Channelpedia

PubMed 22072681


Referenced in Channelpedia wiki pages of: none

Automatically associated channels: Cav3.1



Title: Inhibition of the Ca²⁺-dependent K⁺ channel, KCNN4/KCa3.1, improves tissue protection and locomotor recovery after spinal cord injury.

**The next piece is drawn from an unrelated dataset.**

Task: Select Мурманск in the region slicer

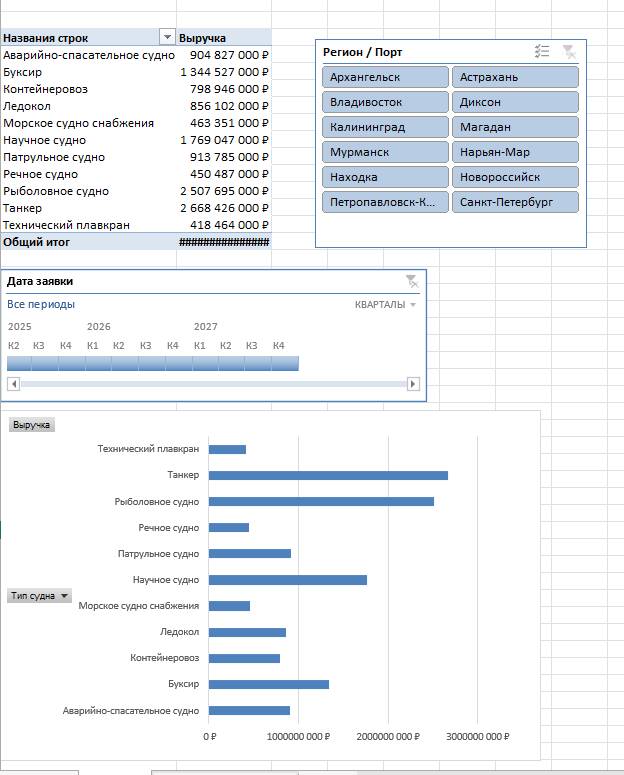Action: [x=385, y=152]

Authors: Delphine Bouhy, Nader Ghasemlou, Starlee Lively, Adriana Redensek, Khizr I Rathore, Lyanne C Schlichter, Samuel David

Journal, date & volume: J. Neurosci., 2011 Nov 9 , 31, 16298-308

PubMed link: http://www.ncbi.nlm.nih.gov/pubmed/22072681


Abstract
Spinal cord injury (SCI) triggers inflammatory responses that involve neutrophils, macrophages/microglia and astrocytes and molecules that potentially cause secondary tissue damage and functional impairment. Here, we assessed the contribution of the calcium-dependent K⁺ channel KCNN4 (KCa3.1, IK1, SK4) to secondary damage after moderate contusion lesions in the lower thoracic spinal cord of adult mice. Changes in KCNN4 mRNA levels (RT-PCR), KCa3.1 protein expression (Western blots), and cellular expression (immunofluorescence) in the mouse spinal cord were monitored between 1 and 28 d after SCI. KCNN4 mRNA and KCa3.1 protein rapidly increased after SCI; double labeling identified astrocytes as the main cellular source accounting for this upregulation. Locomotor function after SCI, evaluated for 28 d in an open-field test using the Basso Mouse Scale, was improved in a dose-dependent manner by treating mice with a selective inhibitor of KCa3.1 channels, TRAM-34 (triarylmethane-34). Improved locomotor function was accompanied by reduced tissue loss at 28 d and increased neuron and axon sparing. The rescue of tissue by TRAM-34 treatment was preceded by reduced expression of the proinflammatory mediators, tumor necrosis factor-α and interleukin-1β in spinal cord tissue at 12 h after injury, and reduced expression of inducible nitric oxide synthase at 7 d after SCI. In astrocytes in vitro, TRAM-34 inhibited Ca²⁺ signaling in response to metabotropic purinergic receptor stimulation. These results suggest that blocking the KCa3.1 channel could be a potential therapeutic approach for treating secondary damage after spinal cord injury.